## Required task
Copy the text lines of the entries below word for word, leaving out the pictures.

▬▬▬

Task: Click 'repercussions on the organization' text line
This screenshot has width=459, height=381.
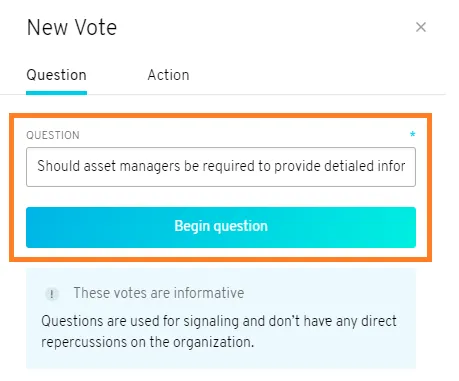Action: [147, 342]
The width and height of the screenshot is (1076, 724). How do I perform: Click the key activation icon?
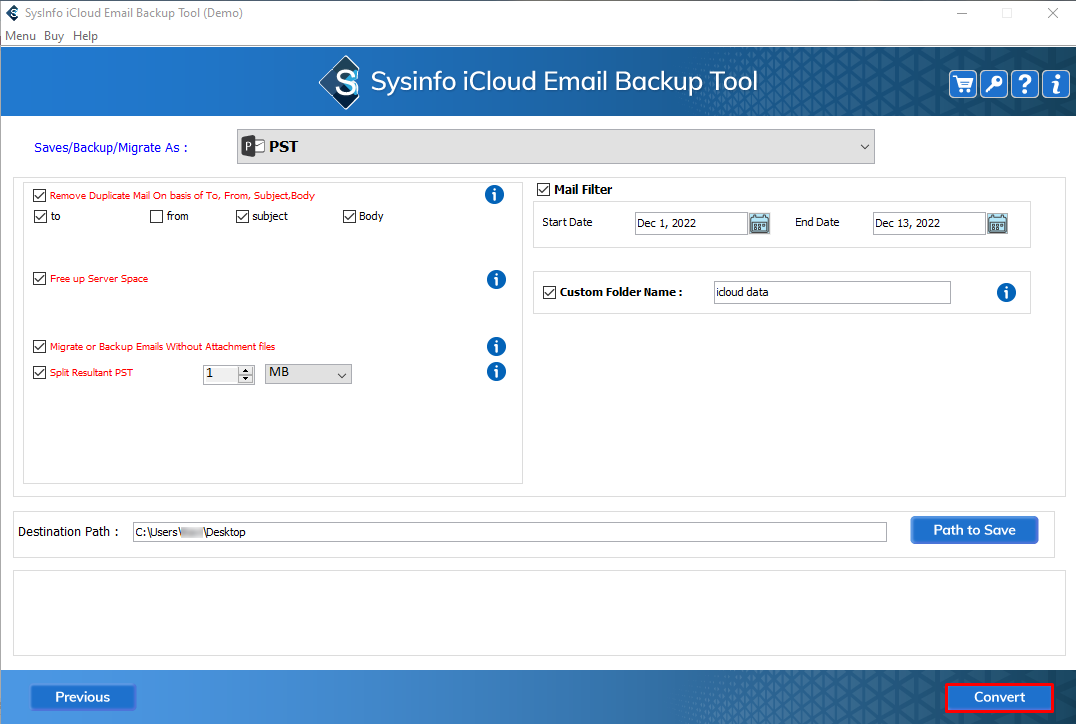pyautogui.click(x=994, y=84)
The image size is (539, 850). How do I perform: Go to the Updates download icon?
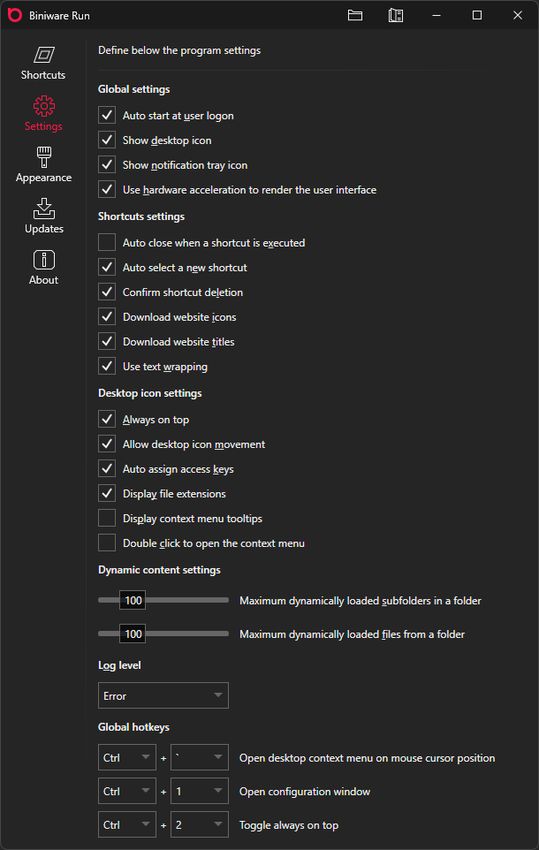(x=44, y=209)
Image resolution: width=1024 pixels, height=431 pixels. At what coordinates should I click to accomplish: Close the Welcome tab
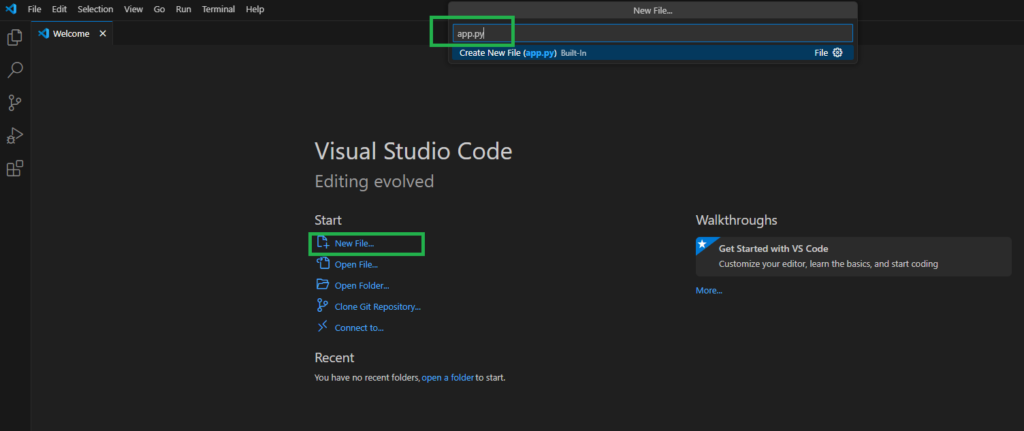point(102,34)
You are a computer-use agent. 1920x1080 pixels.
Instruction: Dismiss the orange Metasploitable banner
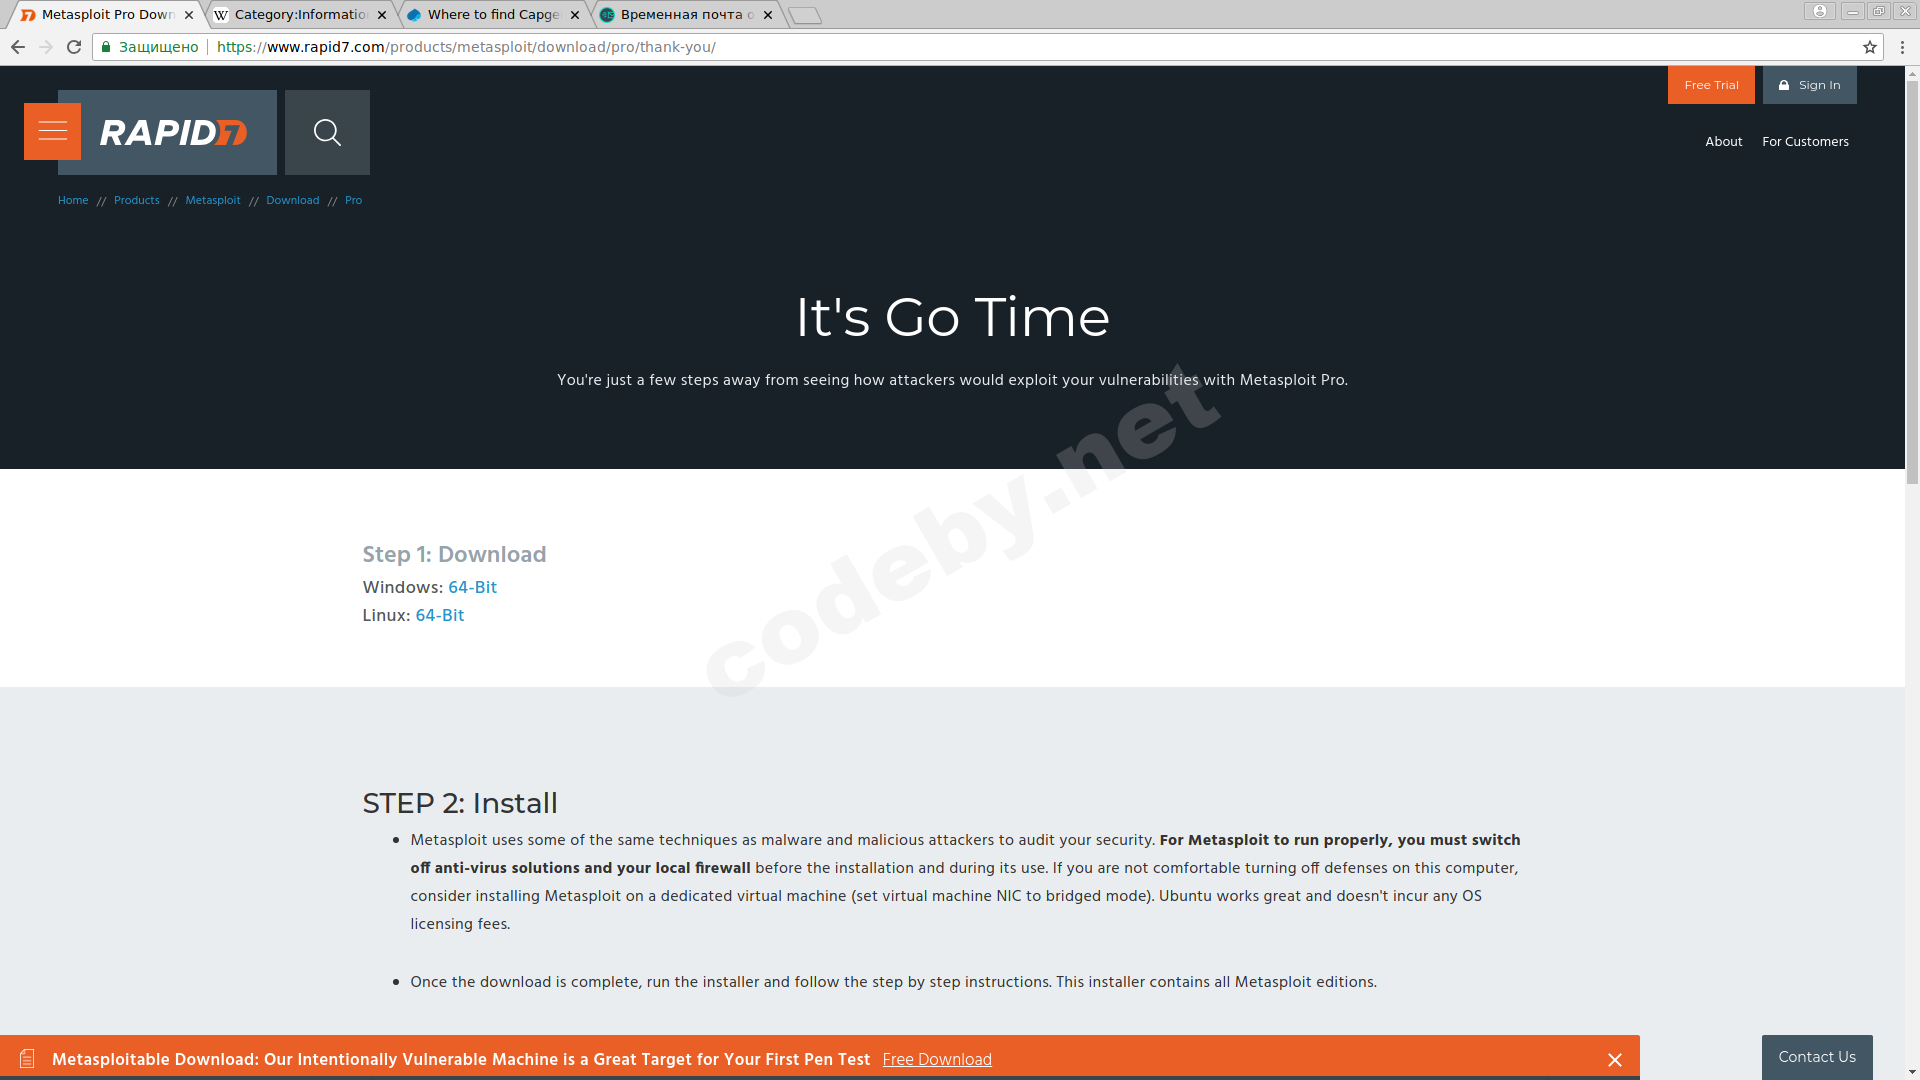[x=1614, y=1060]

▬▬▬

## The completed task
Task: Click 'repercussions on the organization' text line
This screenshot has width=459, height=381.
Action: [147, 342]
The width and height of the screenshot is (1076, 724). How do I perform: Click the key activation icon?
pyautogui.click(x=994, y=84)
The image size is (539, 850). How do I perform: Go to the Updates download icon?
(x=44, y=209)
Image resolution: width=1024 pixels, height=431 pixels. At what coordinates should I click to accomplish: Close the Welcome tab
point(102,34)
You are a computer-use agent. 1920x1080 pixels.
Instruction: Dismiss the orange Metasploitable banner
[x=1614, y=1060]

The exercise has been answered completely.